Work required - Each line below that carries the string "named" must appear in the answer.

Start of Records supplied

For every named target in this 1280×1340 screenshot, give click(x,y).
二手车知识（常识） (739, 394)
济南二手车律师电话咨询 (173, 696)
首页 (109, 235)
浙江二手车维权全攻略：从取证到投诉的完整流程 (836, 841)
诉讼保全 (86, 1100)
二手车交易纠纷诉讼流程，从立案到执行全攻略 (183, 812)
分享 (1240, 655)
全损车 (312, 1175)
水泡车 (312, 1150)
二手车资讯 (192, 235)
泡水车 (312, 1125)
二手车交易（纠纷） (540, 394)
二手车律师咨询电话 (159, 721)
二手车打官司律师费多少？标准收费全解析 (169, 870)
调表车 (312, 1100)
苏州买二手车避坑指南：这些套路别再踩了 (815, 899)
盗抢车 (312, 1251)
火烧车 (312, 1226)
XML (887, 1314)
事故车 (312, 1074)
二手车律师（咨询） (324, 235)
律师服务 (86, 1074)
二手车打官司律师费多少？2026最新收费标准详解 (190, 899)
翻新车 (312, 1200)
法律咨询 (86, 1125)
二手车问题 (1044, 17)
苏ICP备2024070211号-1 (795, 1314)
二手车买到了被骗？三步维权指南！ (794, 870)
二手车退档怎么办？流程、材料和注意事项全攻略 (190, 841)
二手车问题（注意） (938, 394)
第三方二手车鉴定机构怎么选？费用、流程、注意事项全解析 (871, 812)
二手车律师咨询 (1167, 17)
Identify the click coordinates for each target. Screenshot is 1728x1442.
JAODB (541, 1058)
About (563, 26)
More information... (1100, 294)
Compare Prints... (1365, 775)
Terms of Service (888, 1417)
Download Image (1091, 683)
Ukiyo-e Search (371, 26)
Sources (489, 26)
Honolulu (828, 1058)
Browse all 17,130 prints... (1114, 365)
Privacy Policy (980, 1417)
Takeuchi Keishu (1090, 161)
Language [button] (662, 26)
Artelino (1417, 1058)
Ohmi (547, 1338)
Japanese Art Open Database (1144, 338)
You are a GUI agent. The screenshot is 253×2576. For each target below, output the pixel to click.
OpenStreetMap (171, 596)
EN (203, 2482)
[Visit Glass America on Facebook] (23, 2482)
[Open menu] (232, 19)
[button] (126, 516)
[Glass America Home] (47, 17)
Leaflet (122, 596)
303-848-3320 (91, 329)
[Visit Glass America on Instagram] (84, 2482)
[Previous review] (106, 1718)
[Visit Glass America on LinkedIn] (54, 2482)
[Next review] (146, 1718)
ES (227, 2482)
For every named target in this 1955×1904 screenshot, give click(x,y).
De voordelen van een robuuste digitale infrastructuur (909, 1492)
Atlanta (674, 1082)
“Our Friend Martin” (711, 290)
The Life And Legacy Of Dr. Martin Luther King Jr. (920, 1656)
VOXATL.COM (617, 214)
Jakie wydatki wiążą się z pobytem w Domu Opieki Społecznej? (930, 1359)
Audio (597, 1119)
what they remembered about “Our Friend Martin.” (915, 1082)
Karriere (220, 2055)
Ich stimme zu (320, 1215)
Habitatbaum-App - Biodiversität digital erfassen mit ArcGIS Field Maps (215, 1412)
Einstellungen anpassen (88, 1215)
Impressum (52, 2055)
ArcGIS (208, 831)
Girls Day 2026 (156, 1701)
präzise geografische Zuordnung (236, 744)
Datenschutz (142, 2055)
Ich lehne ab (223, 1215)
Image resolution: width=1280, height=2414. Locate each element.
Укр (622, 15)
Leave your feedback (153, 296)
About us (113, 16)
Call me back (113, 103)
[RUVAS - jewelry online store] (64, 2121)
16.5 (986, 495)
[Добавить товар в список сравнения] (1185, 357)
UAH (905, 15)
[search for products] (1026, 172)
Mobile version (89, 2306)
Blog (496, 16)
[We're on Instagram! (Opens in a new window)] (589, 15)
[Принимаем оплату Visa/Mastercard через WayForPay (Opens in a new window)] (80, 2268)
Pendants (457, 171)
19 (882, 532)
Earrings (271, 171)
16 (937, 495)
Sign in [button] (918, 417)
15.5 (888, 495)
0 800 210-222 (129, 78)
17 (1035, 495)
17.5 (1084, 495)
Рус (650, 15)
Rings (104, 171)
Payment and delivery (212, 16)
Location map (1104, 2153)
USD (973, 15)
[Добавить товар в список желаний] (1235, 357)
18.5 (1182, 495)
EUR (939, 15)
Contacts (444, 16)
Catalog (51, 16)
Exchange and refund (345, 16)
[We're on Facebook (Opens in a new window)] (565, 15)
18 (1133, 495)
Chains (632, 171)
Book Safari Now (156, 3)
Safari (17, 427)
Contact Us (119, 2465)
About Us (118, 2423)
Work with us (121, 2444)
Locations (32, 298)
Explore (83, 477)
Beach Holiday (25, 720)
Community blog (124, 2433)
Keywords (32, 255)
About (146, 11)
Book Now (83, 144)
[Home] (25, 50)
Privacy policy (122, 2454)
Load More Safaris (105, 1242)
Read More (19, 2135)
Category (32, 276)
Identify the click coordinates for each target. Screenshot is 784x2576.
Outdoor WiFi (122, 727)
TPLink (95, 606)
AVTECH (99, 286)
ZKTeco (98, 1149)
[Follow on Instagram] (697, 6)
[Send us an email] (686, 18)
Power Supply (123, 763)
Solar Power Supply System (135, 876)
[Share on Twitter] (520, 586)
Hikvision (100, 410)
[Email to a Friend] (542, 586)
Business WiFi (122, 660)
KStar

End of Records supplied

Finished task -
For every named target in this 1280×1340 screenshot, give click(x,y).
For every named target in this 1955×1904 screenshot, give click(x,y).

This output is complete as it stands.